Não é fácil crescer sendo albino em parte nenhuma do mundo. As crianças correm sérios riscos de sofrer queimaduras solares graves, tumores malignos da pele, cataratas, retinopatia e o diabo a quatro (ou a sete, se preferirem, que um diabo nunca vem só e quatro diabos muito menos)... Em Moçambique, no entanto, ser albino é ser um alvo fácil.

Caso sejam protegidos pelas famílias, o melhor que lhes pode acontecer é serem apenas vítimas de discriminação e ser alvo das superstições mais cruéis. Alguns dizem que ter nascido albino é feitiço, outros pensam que se trata de pessoas vindas do outro mundo, outros chegam a pensar que são filhos do diabo e que os albinos não morrem, desaparecem. Em Angola, há alguns anos, um curandeiro muito respeitado chegou a dizer a vários dirigentes políticos que eles estavam imunes à SIDA, devendo apenas ter alguns cuidados básicos de higiene, como não ter relações sexuais com albinas*. É claro que metade deles estão agora infectados com o vírus...

As mães das crianças albinas que vi no hospital tinham, invariavelmente, um olhar assustado e triste e baixavam os olhos quando as outras mães com crianças normais as olhavam de frente descaradamente. Como se o facto de os filhos terem nascido albinos fosse a prova material de algum tabu quebrado por elas (tinham certamente cometido algum pecado inenarrável que agora estava à vista de todos). Da minha parte tinha sempre o cuidado de lhes oferecer protector solar, perguntar se a família se tinha desfeito após o nascimento da criança (e por demasiadas vezes tinha mesmo) e de pedir o apoio das Irmãs para a mãe e para a criança caso o pai as tivesse abandonado.

Mas, pior ainda, se as famílias não os protegerem, os albinos podem tornar-se bodes expiatórios das catástrofes naturais e das suspeitas de feitiços.

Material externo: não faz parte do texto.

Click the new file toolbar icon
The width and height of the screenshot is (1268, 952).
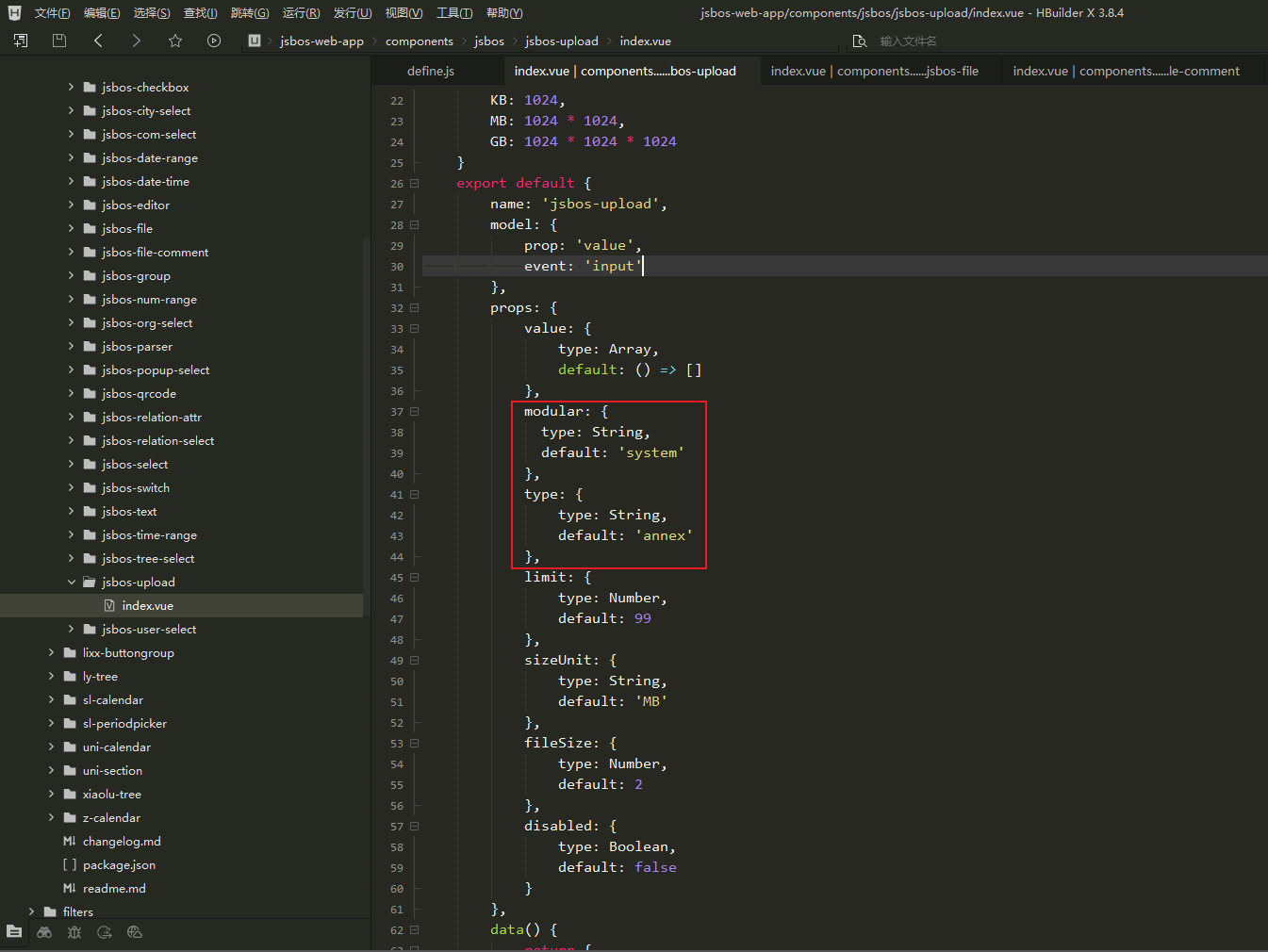pos(21,41)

Volta e meia nos jornais lêem-se as notícias de atrocidades cometidas sobre os albinos, vítimas de linchamento, geralmente por acusações de feitiçaria. Paradoxalmente (ou, se calhar na mesma linha de raciocínio, não entendo muito bem), alguns órgãos internos dos albinos são considerados como tendo poderes mágicos para a realização de feitiços, pelo que são muitas vezes também vítimas de rapto para tráfico de órgãos.

Daí que quando estive na Zambézia tenha ficado por demais agradada por ver albinos frequentar a escola, passear tranquilamente na rua, brincar com outras crianças. E vi muitos adolescentes quase adultos. Vivos. Todos vivos e bem tratados. É pela forma como as pessoas lidam com a diferença que se conhece a qualidade de uma sociedade.

* Valha-me Nossa Senhora do google se, depois dos sportinguistas, dos benfiquistas e dos voyeristas, agora são os fetichistas que me invadem o blog.